*TASK TO COMPLETE*:
The entries that follow must be written out exactly, without any of the pictures they contain.

Stored data
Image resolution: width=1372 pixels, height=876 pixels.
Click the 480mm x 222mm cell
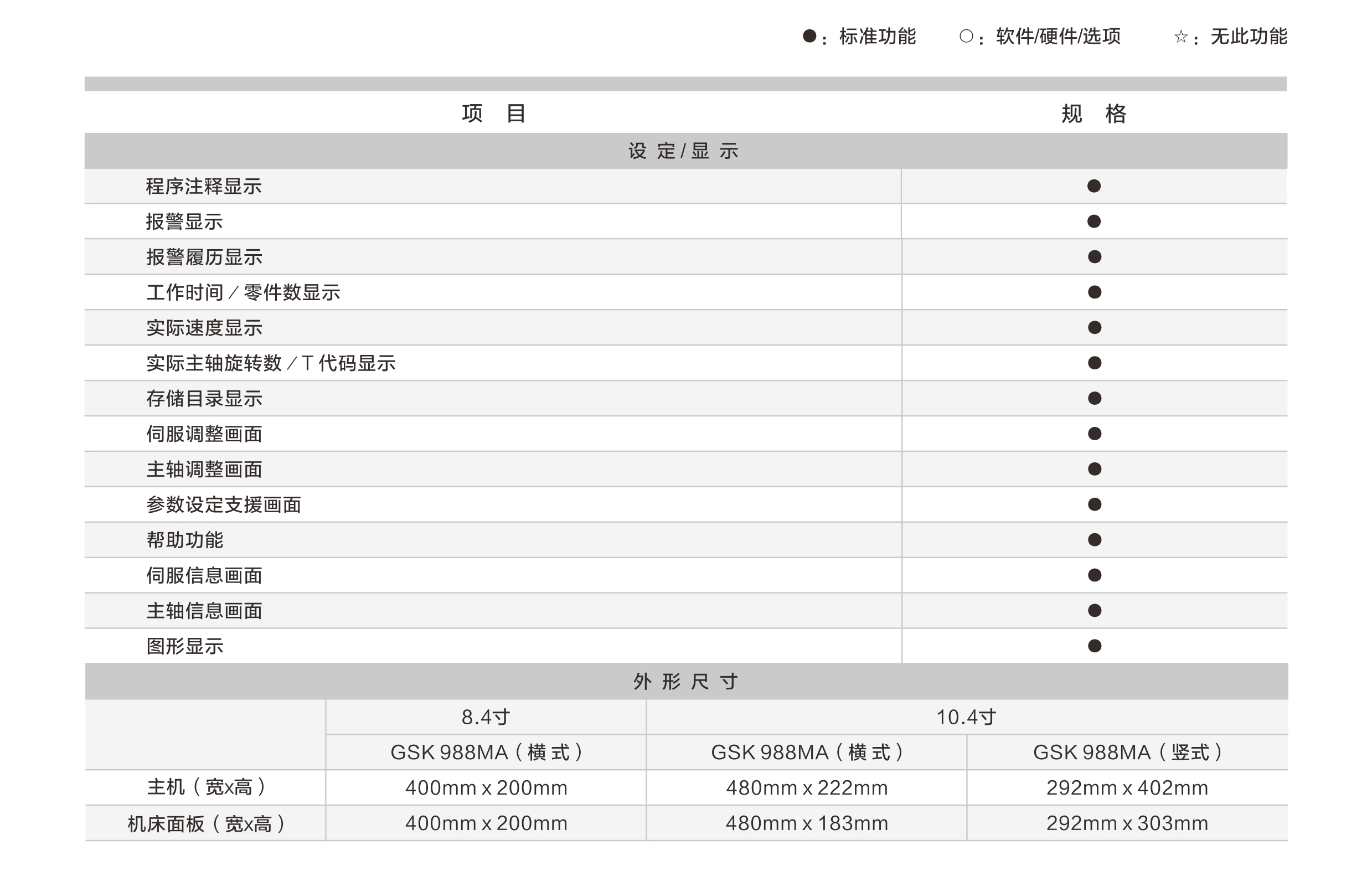click(806, 787)
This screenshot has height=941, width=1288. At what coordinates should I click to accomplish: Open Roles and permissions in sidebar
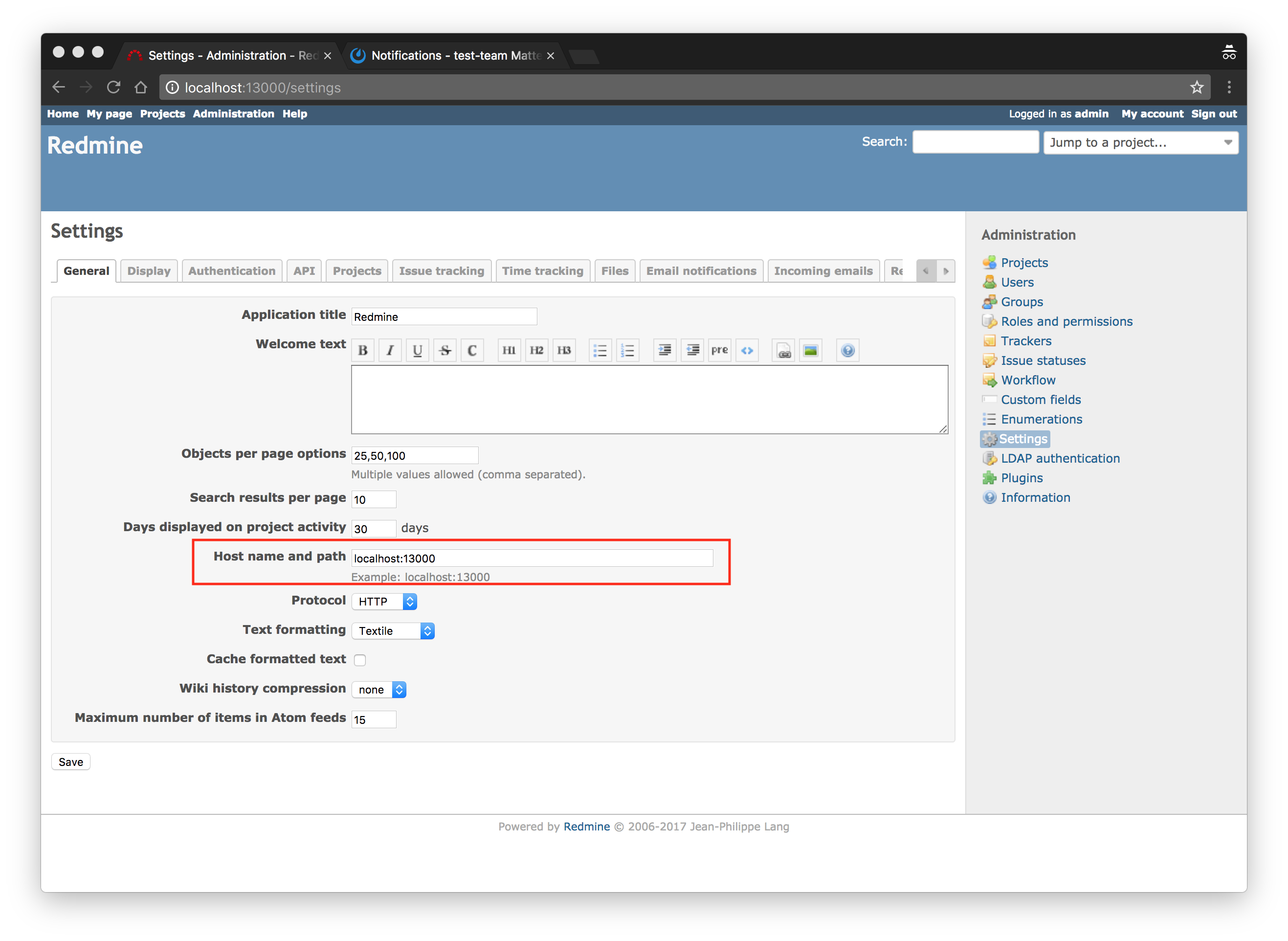(x=1066, y=321)
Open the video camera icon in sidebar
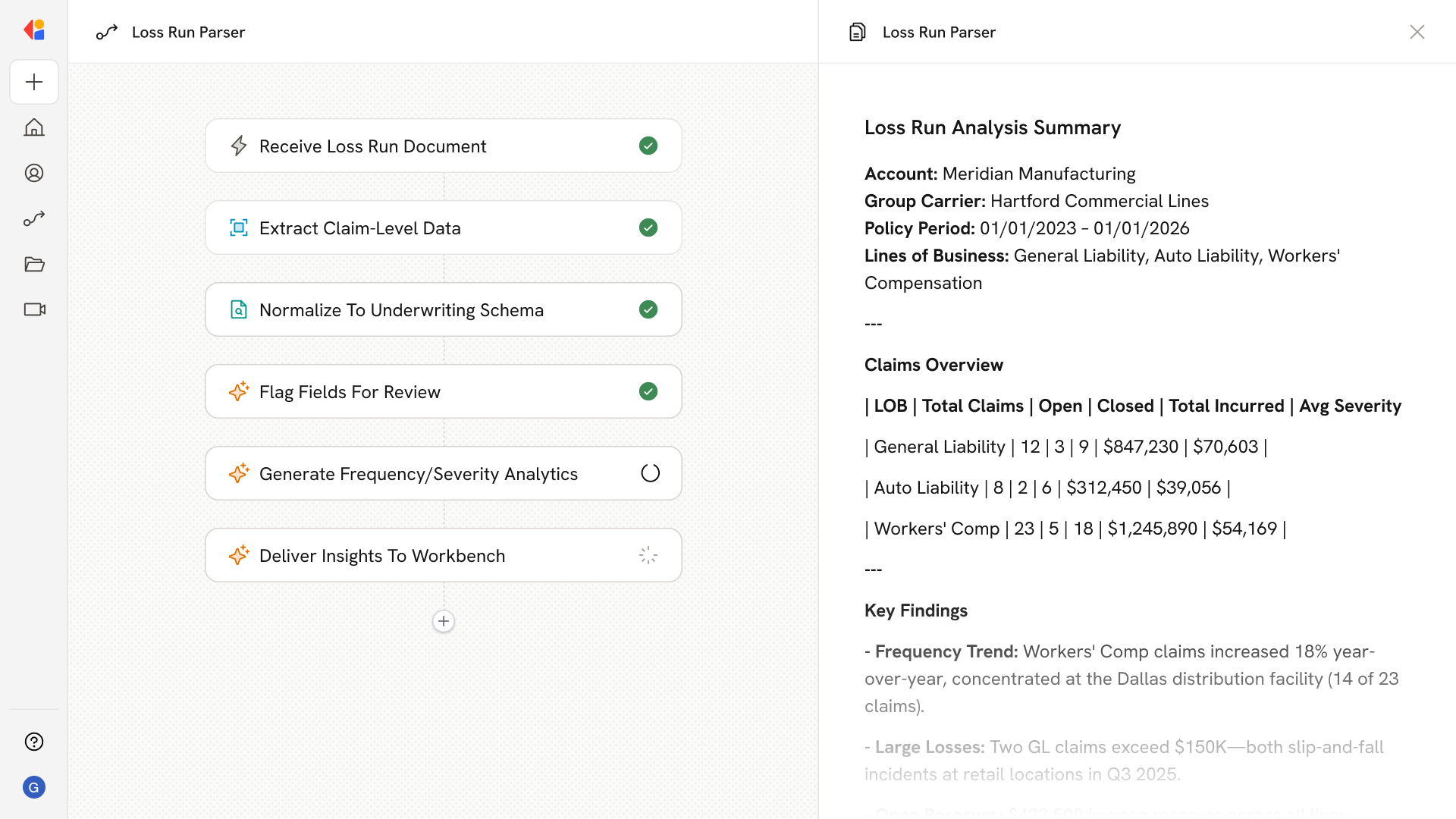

*YOUR RESPONSE*:
Image resolution: width=1372 pixels, height=876 pixels.
Click the 480mm x 222mm cell
click(806, 787)
This screenshot has height=941, width=1288. At what coordinates should I click to accomplish: Open Roles and permissions in sidebar
(x=1066, y=321)
Open the video camera icon in sidebar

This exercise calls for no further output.